The earliest evidence of settlement in Wall is the discovery of flints dating to the Neolithic period found in the upper part of Wall village. The first detailed evidence of human settlement comes in the 1st century. A Roman fort named Etocetum (reflecting an indigenous name reconstructed as Lētocaiton or Greywood) was established at Wall in or soon after AD 50 to accommodate Legio XIV, then advancing towards Wales.

 

A fort was certainly built in the upper area of the village near to the present church in 50s or 60s and Watling Street was constructed to the south in the 70s. A bath house and mansio was built on the lower ground south west of the fort in the late 1st century for use by its soldiers. It was later used by the inhabitants of a civilian settlement which grew up around Watling Street. In the 2nd century the settlement covered approximately 30 acres west of the later Wall Lane. By the 1st or 2nd century there was a burial area beyond the western end of the settlement. The settlement was mentioned in the Antonine Itinerary.

 

In the late 3rd or early 4th century the eastern part of the settlement of approximately 6 acres, between the present Wall Lane and Green Lane and straddling Watling Street, was enclosed with a stone wall surrounded by an earth rampart and ditches. Civilians continued to live inside the settlement and on its outskirts in the late 4th century. The settlement appears to have declined rapidly soon after the Romans left Britain in AD 410 and the focus of settlement shifted to Lichfield. Despite this shift of population, Ford identifies the community as the Cair Luit Coyd ("Fort Grey Woods") listed by Nennius among the 28 cities of Britain in his History of the Britains, previously identified with Lincoln or Lichfield.

 

Development of Wall since the Romans has been slow, and it has never developed beyond a small village. The earliest medieval settlement may have been on the higher ground around Wall. Wall House on Green Lane, although dating from the 18th century, is probably on the site of the medieval manor house. Wall Hall to the south also dates from the mid 18th century but replaced a house which existed in the 17th century.
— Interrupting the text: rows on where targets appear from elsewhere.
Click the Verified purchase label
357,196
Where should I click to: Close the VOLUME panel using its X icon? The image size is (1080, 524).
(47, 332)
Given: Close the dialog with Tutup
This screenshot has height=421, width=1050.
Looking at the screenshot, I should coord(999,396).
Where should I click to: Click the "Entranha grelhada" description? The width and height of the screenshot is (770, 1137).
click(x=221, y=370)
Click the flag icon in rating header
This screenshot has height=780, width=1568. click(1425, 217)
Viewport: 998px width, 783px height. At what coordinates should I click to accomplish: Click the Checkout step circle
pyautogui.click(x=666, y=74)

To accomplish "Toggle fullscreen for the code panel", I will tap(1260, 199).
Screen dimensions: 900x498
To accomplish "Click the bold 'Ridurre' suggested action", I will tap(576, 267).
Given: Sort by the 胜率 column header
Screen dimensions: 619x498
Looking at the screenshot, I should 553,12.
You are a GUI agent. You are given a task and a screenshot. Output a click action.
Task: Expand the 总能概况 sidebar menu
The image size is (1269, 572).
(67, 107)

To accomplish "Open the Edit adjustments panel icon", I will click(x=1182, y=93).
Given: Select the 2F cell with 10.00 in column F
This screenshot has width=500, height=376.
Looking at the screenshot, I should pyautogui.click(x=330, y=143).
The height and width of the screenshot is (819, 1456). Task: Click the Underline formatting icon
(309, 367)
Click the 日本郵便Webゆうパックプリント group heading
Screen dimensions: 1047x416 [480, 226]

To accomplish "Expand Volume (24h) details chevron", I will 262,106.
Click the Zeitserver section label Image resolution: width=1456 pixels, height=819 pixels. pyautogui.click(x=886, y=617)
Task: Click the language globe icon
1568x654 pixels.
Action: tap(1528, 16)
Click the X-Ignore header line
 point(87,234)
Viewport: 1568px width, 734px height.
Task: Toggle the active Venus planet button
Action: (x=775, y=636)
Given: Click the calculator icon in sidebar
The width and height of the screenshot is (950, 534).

By the late 18th century several dwellings were built on Watling Street west of Manor Farm and formed the lower part of the village. In 1837 the church was built, which in 1843 was consecrated as the Parish Church of St John. The church's architects were Moffat and Scott, Scott later became the internationally renowned architect Sir Gilbert Scott. The Trooper Inn existed by 1851. In the 1950s ten council houses were built on a road called The Butts. The re-routing of the A5 around Wall, as the Wall By-pass in 1965, relieved the village of traffic, re-establishing its quiet nature.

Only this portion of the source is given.